For every line below, restate it exactly and drop the images.

Segment Start: DATA RECORDS

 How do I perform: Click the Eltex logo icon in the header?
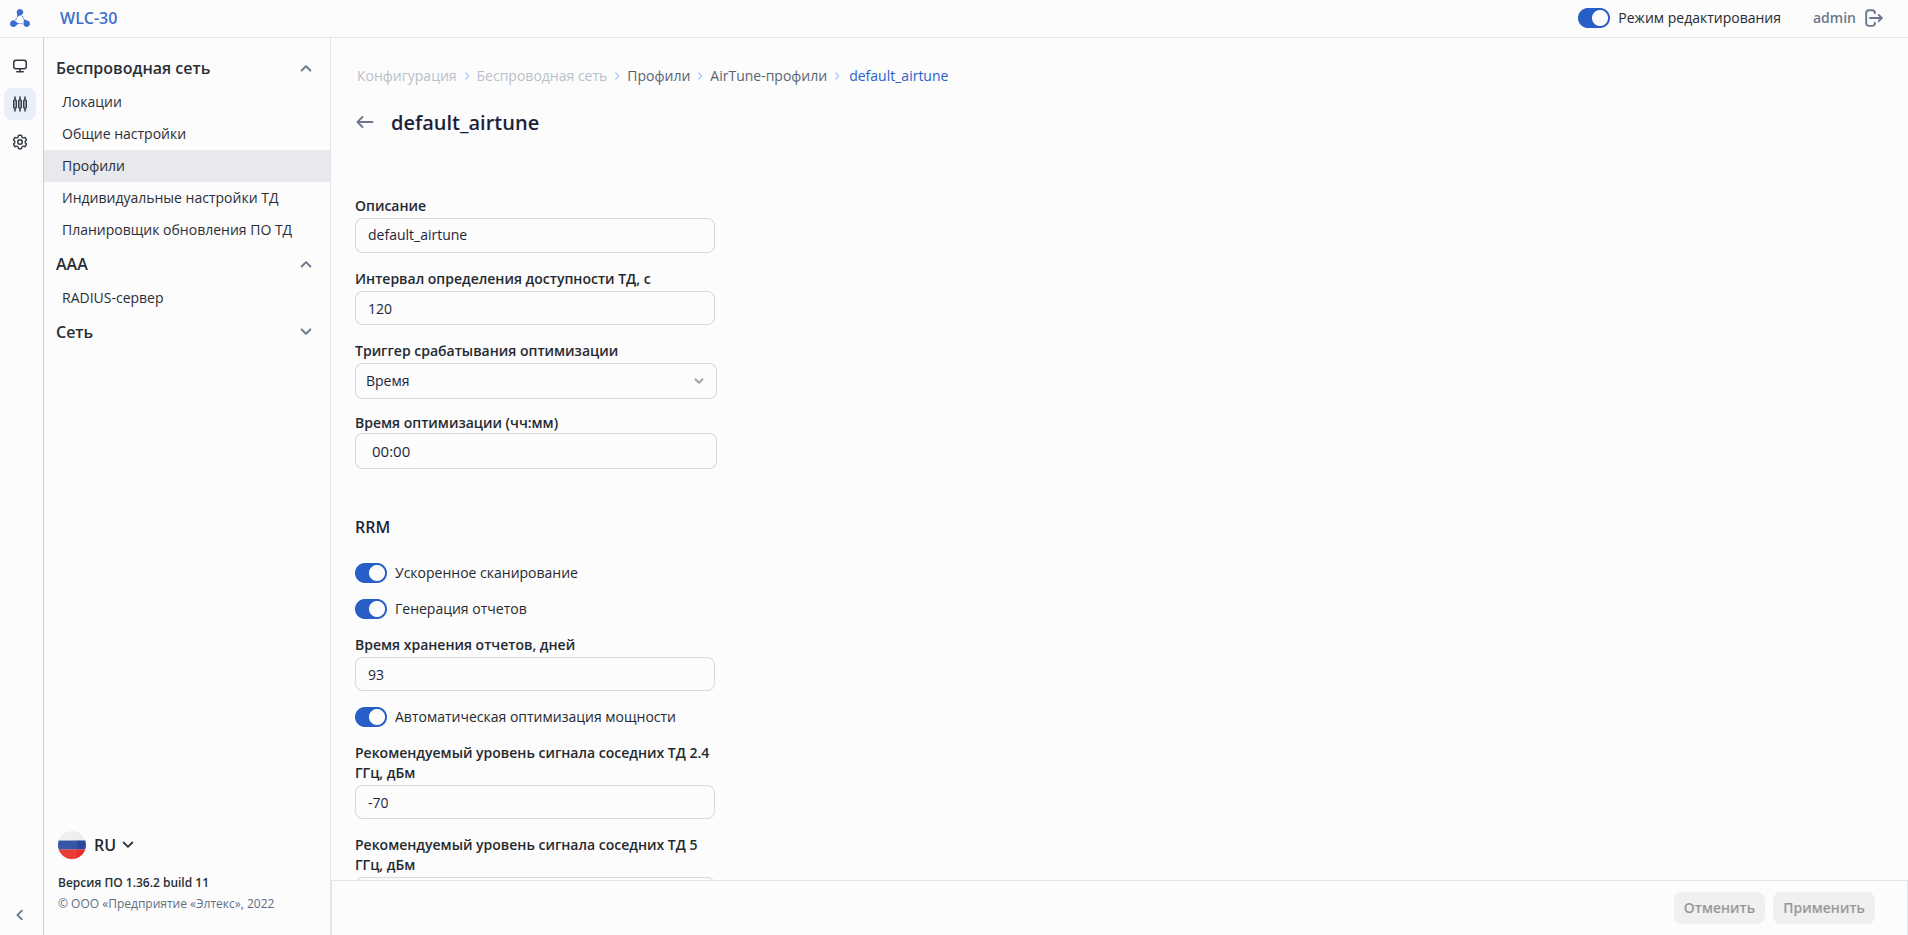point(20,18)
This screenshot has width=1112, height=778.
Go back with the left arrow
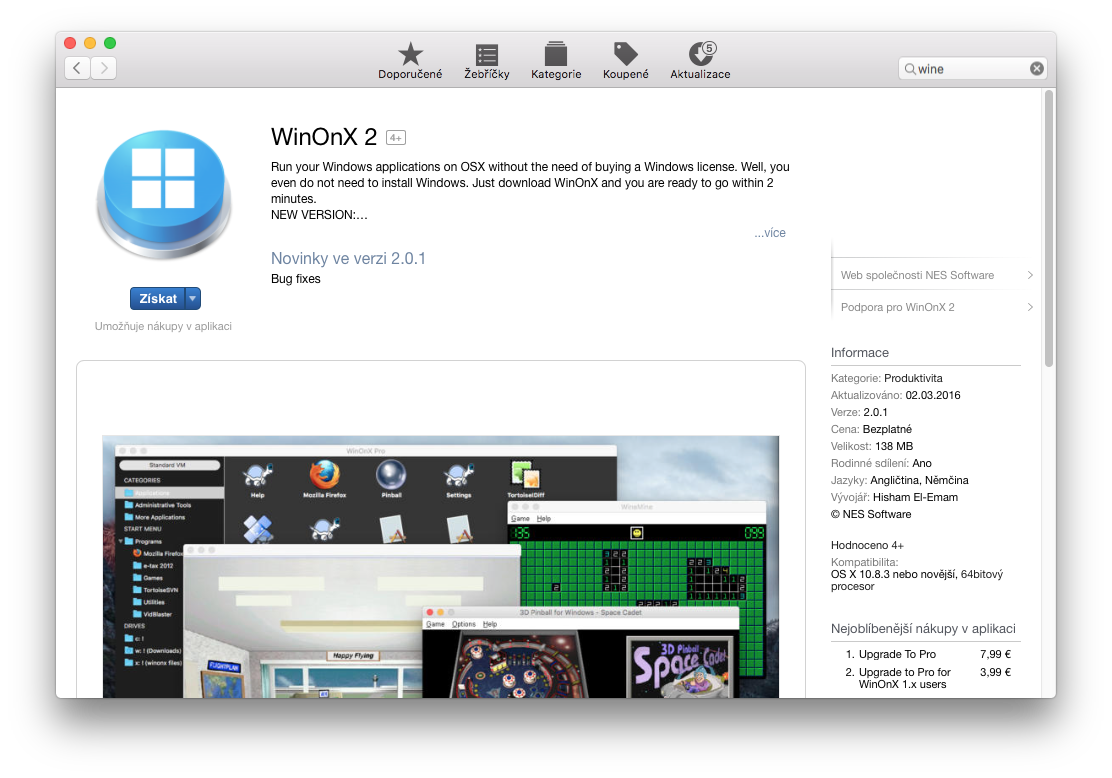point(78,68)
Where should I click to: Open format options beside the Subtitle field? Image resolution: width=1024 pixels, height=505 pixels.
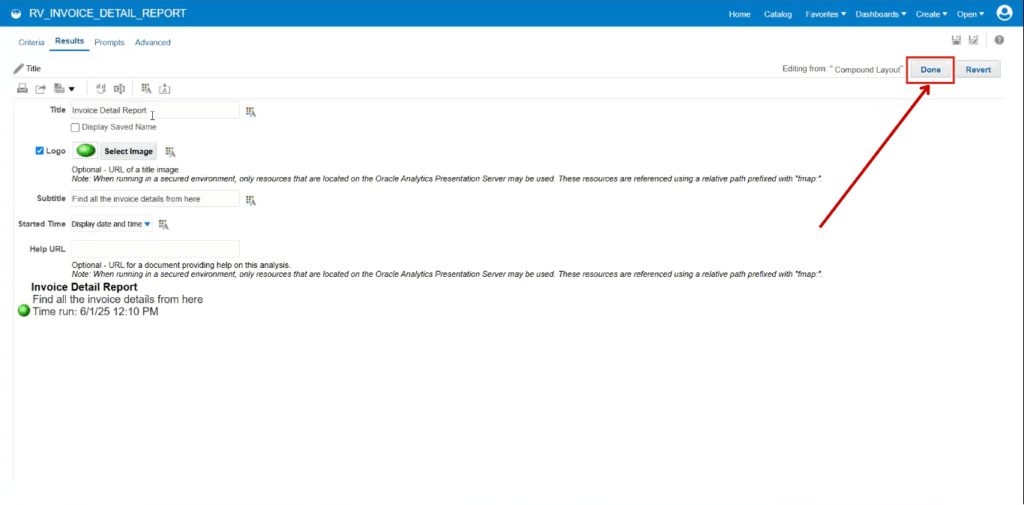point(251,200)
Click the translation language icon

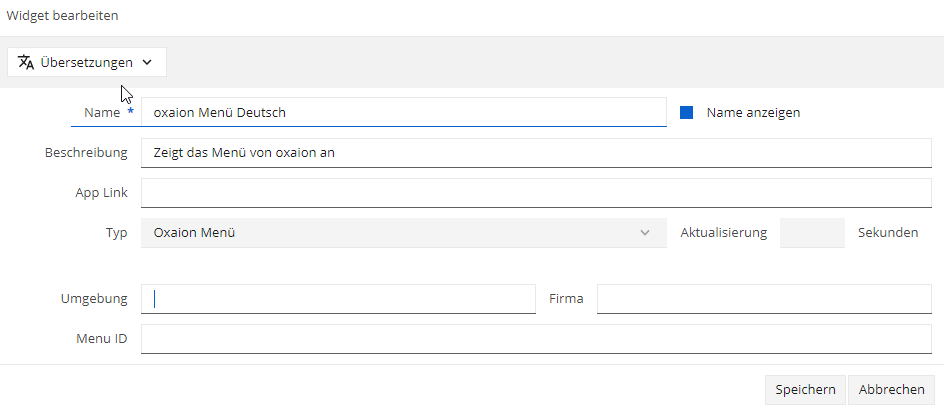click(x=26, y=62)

Segment End: DATA RECORDS

**RESULT OF THIS EXERCISE:**
 How do I perform: Click the Eltex logo icon in the header?
point(20,18)
This screenshot has width=1112, height=778.
Go back with the left arrow
point(78,68)
Where should I click to: Open format options beside the Subtitle field? Image resolution: width=1024 pixels, height=505 pixels.
point(251,200)
Click the translation language icon

click(x=26, y=62)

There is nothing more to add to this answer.